23 September 2010
Human-powered ornithopter flaps into record books
by Kate Melville
"Snowbird", a human-powered aircraft with flapping wings, has become the first of its kind to be capable of sustained flight, say its creators at the University of Toronto. The ornithopter maintained both altitude and airspeed for 19 seconds, and covered a distance of 145 meters at an average speed of 26 kilometers per hour.
Snowbird performed its record-breaking flight on August 2, the official record claim was filed this month and the Fédération Aéronautique Internationale is expected to confirm the ornithopter's world record at its meeting in October.
The aircraft was piloted (and powered) by Todd Reichert, an Engineering PhD candidate at the University of Toronto Institute for Aerospace Studies. "The Snowbird represents the completion of an age-old aeronautical dream," says Reichert. "Throughout history, countless men and women have dreamt of flying like a bird under their own power, and hundreds, if not thousands have attempted to achieve it. This represents one of the last of the aviation firsts."

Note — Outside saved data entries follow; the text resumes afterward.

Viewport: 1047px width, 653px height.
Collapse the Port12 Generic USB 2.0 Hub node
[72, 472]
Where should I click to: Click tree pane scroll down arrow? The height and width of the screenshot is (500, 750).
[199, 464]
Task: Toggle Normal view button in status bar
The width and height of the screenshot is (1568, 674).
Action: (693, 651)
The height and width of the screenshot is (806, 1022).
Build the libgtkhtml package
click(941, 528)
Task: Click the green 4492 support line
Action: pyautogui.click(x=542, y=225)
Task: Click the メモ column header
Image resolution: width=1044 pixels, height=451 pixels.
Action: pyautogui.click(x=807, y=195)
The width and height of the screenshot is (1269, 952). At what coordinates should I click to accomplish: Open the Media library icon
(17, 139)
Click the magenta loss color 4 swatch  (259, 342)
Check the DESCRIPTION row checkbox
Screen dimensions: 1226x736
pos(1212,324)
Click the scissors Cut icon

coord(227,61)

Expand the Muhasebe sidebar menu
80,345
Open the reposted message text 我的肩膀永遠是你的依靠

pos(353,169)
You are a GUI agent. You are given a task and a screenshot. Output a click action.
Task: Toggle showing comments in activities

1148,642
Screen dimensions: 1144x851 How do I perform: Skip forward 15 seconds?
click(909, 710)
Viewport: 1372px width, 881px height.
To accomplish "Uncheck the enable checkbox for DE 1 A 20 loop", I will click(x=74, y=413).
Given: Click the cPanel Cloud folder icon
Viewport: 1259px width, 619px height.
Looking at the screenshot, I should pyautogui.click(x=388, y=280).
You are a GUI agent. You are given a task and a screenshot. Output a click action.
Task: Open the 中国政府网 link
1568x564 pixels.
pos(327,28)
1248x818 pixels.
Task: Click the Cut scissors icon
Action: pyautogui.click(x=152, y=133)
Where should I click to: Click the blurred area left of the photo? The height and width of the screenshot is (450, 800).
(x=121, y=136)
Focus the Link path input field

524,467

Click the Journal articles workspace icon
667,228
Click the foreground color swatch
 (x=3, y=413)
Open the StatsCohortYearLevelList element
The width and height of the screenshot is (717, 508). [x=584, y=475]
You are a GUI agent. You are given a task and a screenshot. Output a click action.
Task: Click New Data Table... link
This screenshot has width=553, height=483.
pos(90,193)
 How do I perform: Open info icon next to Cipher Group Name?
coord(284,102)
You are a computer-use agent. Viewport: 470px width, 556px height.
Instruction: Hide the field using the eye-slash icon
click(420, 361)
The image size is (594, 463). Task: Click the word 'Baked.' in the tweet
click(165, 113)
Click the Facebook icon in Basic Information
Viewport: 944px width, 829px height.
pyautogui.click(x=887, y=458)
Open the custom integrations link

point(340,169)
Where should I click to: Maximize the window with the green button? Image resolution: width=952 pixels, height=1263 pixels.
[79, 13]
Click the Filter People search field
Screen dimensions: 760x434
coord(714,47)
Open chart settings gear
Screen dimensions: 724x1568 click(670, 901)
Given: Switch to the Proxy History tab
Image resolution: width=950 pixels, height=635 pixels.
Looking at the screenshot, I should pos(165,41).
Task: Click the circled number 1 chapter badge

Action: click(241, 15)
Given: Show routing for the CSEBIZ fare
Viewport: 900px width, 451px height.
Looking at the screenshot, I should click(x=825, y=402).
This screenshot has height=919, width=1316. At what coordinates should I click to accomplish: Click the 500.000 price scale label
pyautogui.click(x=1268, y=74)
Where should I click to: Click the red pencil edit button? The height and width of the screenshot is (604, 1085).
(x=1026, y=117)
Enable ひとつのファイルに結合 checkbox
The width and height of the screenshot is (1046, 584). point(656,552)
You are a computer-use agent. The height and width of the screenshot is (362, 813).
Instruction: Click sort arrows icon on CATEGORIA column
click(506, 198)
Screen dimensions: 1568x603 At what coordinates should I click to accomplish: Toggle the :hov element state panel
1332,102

The fragile craft weighs just 94 lbs. and has a wing span of 32 meters (105 feet). Reichert lost 18 lbs. of body weight this past summer to facilitate flying the aircraft. "The use of human power, when walking or cycling, is an efficient, reliable, healthy and sustainable form of transportation. Though the aircraft is not a practical method of transport, it is also meant to act as an inspiration to others to use the strength of their body and the creativity of their mind to follow their dreams," said Reichert.